Flattening hills: making of new metropolis in China

Source:Xinhua Published: 2012-12-14 19:03:16

Dozens of bulldozers are flattening hills on the north bank of the Yellow River in Lanzhou City. In three to four years, the area is planned to turn into a bustling downtown.

The ambitious land-transformation project has been dubbed as a real-life version of the Chinese legend "Foolish Man Moving Mountains," which is equivalent to the Western term of "where there's a will, there's a way."

The 10-square-km land with about 1,000 low hills has been designated as an extended city area of Lanzhou, capital of northwest China's Gansu Province.

The urban expansion is expected to solve the land use bottleneck for the city narrowed by mountains from the north and the south and with the Yellow River traversing through the middle.

Li Changjiang, deputy director of the Lanzhou Land Resources Bureau, said that restricted by geological conditions, the city has the least land reserve to support its urbanization among all provincial capital cities in China.

However, the city predicts its population will increase from 3.6 million to 5 million in the next few years as more farmers quit farmlands to work in the town.

The urban part of Lanzhou has mainly flourished on the southern bank of the river, where no more land reserve can be used for real estate development.

"The city can not turn to its outlying farming areas for land development, as the central government has made strict orders to safeguard arable land reserve only for farming purposes in order to ensure adequate grain supply," said Li.

In efforts to help Lanzhou and other cities with similar problems to seek development, the central authorities have designated the first group of 11 cities to pilot a comprehensive waste land exploration program. This is aimed to strike a balance between guaranteeing land for urbanization development and the protection of arable land.

Among them, there are the revolutionary base of Yan'an in Shaanxi Province and Lishui, a hilly city in eastern Zhejiang Province.

Under the program, the Ministry of Land Resources has allowed local authorities to transform waste land for urbanization.

It has also stipulated that the newly reclaimed urban part for each of the cities can not exceed 10 square km in the next five years.
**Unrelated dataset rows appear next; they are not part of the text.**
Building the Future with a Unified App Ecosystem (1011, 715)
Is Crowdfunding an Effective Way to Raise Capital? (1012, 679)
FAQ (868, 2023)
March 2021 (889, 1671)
Before the Lanzhou New Area construction was kicked off earlier this month, it was Baidaoping Village. Little greenery can be spotted on the low-yielding loess land.

Most of 1,800 villagers lived on growing vegetables on small patches of land they reclaimed on the upland.

As the place is urbanized, it has been eyed as the most sought-after housing areas for Lanzhou citizens, which have been troubled by soaring housing prices resulted by the land crisis.

The city's planning department has pictured the new city area as a ladder-type town suitable for its upland landscape.

The large-scale land development project has attracted private developers including the Nanjing-based China Pacific Construction Group and the Guangdong Country Garden Holdings Group.

Yan Jiehe, chairman of the China Pacific Construction Group, said the company planned to spend six months leveling the hills before consolidating it for urban land development.

The company has signed an agreement with the Lanzhou municipal government to invest 20 billion yuan (3 billion US dollars) for the development project.

Under the agreement, the government will pay back the fund with an additional 9 percent profit for the company after the land auction.